• What you need to do: Write the listing below out again word for word, without a single picture.

-------

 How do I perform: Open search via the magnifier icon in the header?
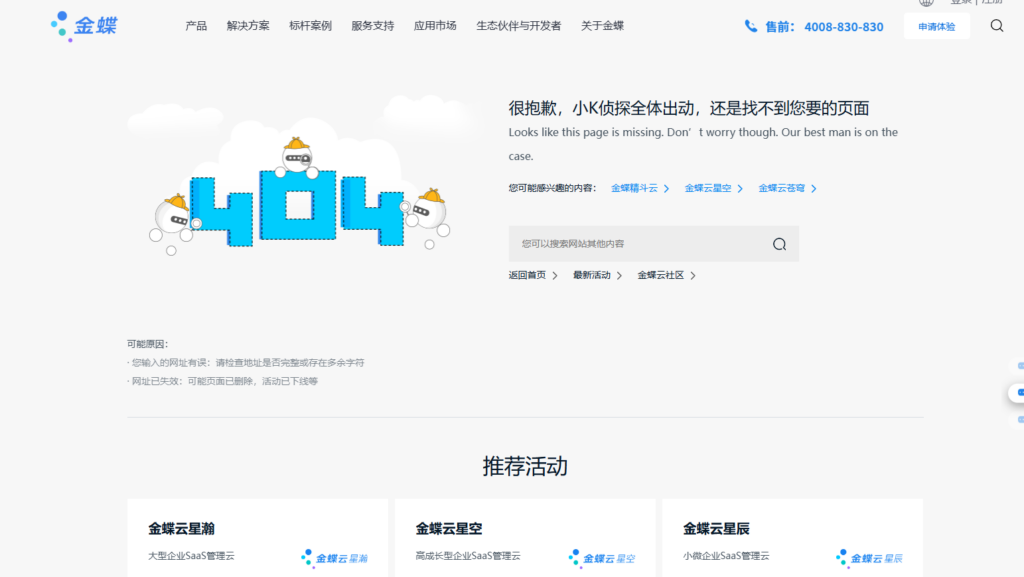[997, 26]
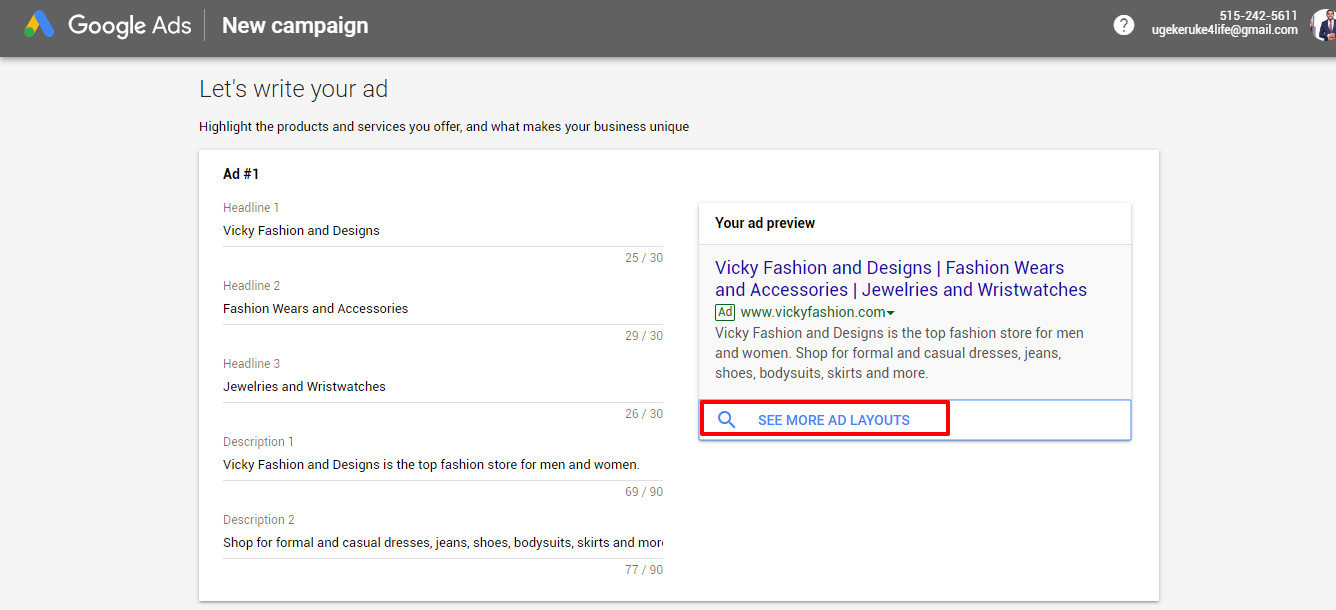Edit the Headline 2 field Fashion Wears and Accessories
The height and width of the screenshot is (610, 1336).
pyautogui.click(x=442, y=309)
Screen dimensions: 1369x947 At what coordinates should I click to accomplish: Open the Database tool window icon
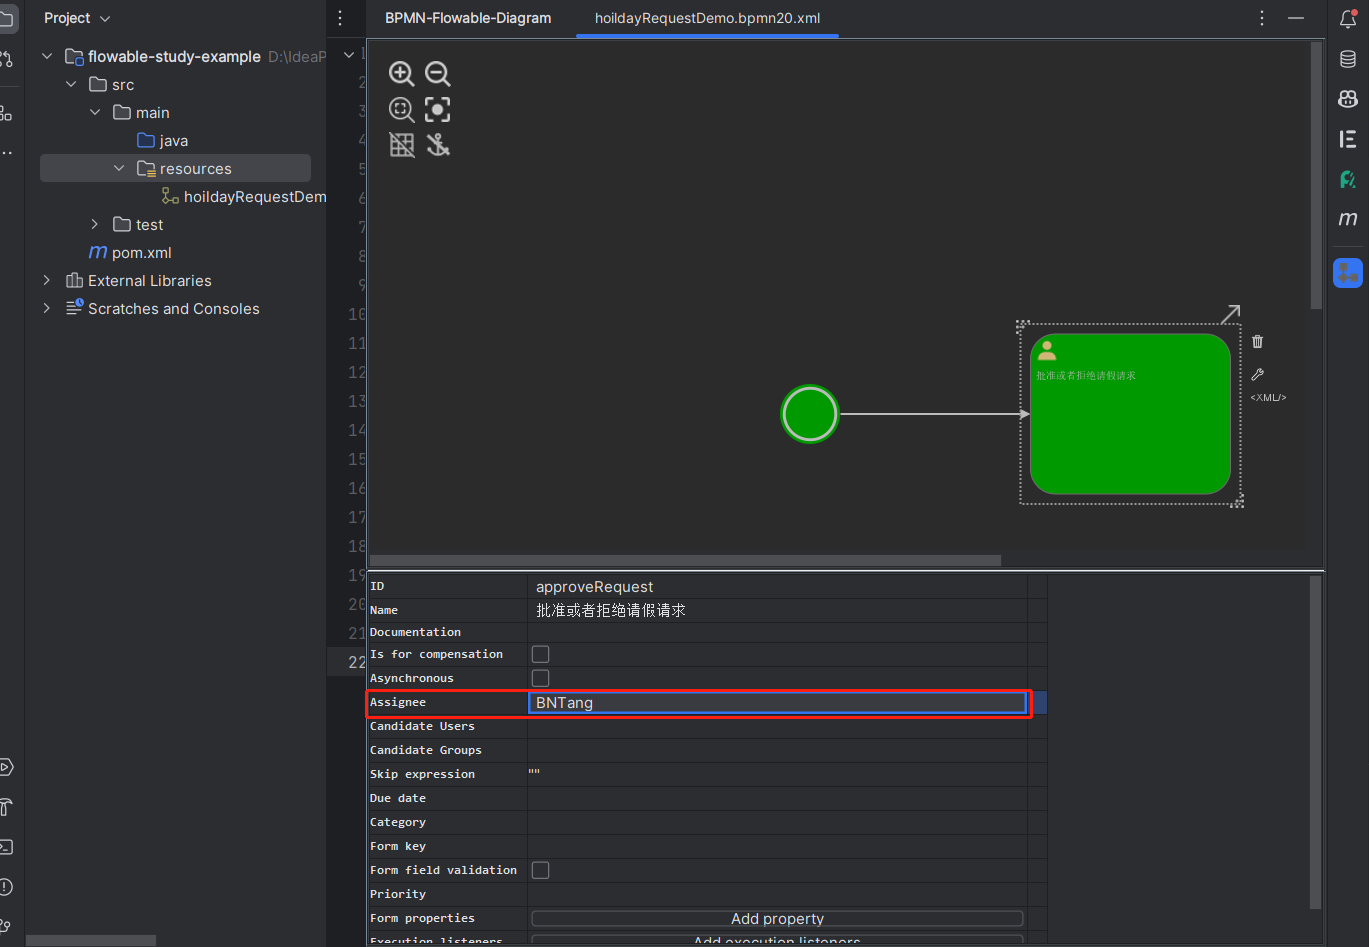[1348, 59]
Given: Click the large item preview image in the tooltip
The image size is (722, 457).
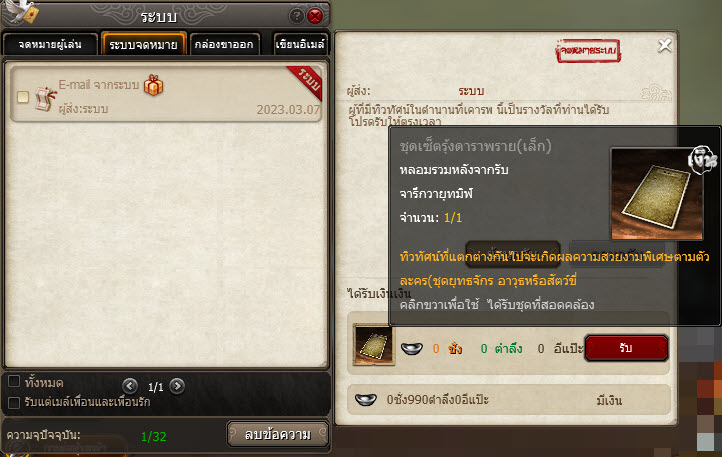Looking at the screenshot, I should point(657,193).
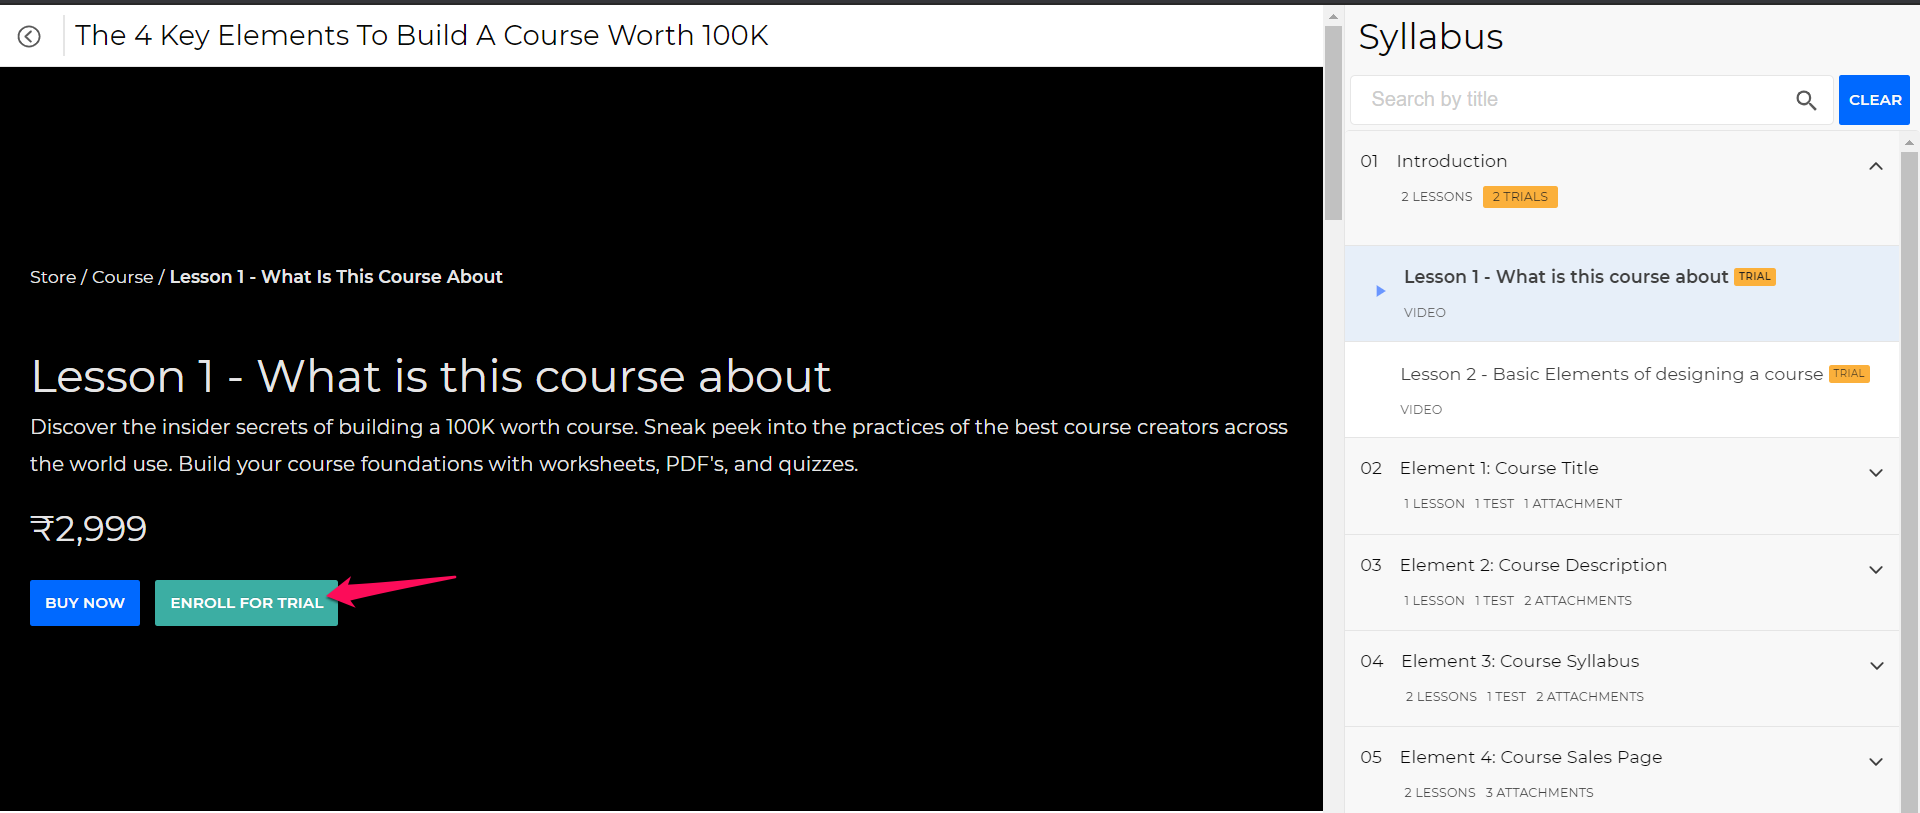Expand Element 4: Course Sales Page section
Screen dimensions: 1920x813
click(1875, 762)
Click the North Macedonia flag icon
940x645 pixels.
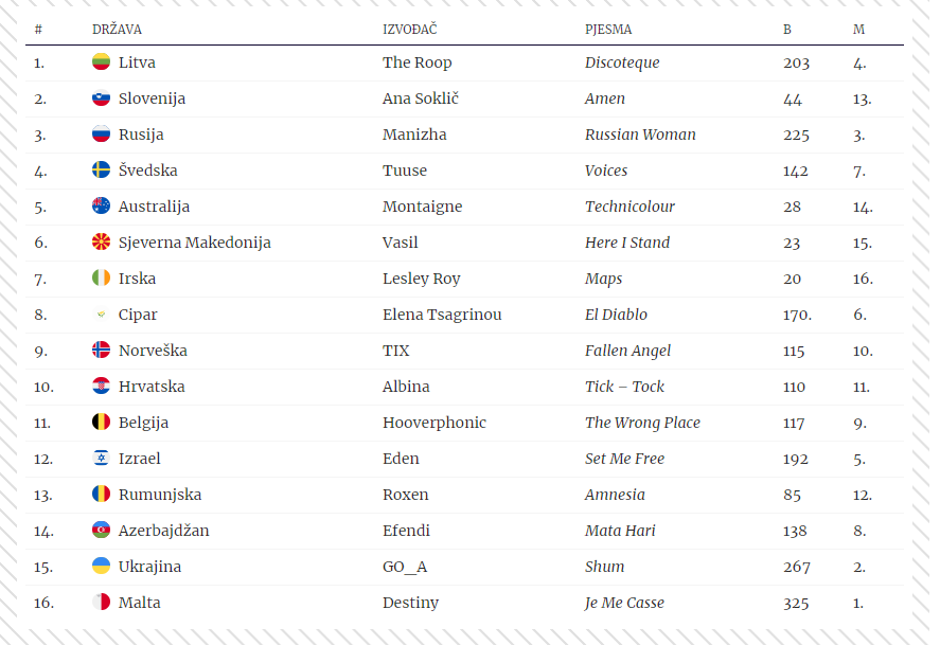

-------

• Result of this exercise:
 How do I perform: Open search via the magnifier icon in the header?
[997, 26]
Edit the Headline 2 field Fashion Wears and Accessories
The height and width of the screenshot is (610, 1336).
pyautogui.click(x=442, y=309)
Screen dimensions: 1369x947 At what coordinates should I click to accomplish: Open the Database tool window icon
[1348, 59]
Given: Click the large item preview image in the tooltip
The image size is (722, 457).
Looking at the screenshot, I should point(657,193).
Expand Element 4: Course Sales Page section
Screen dimensions: 1920x813
click(1875, 762)
Click the North Macedonia flag icon
940x645 pixels.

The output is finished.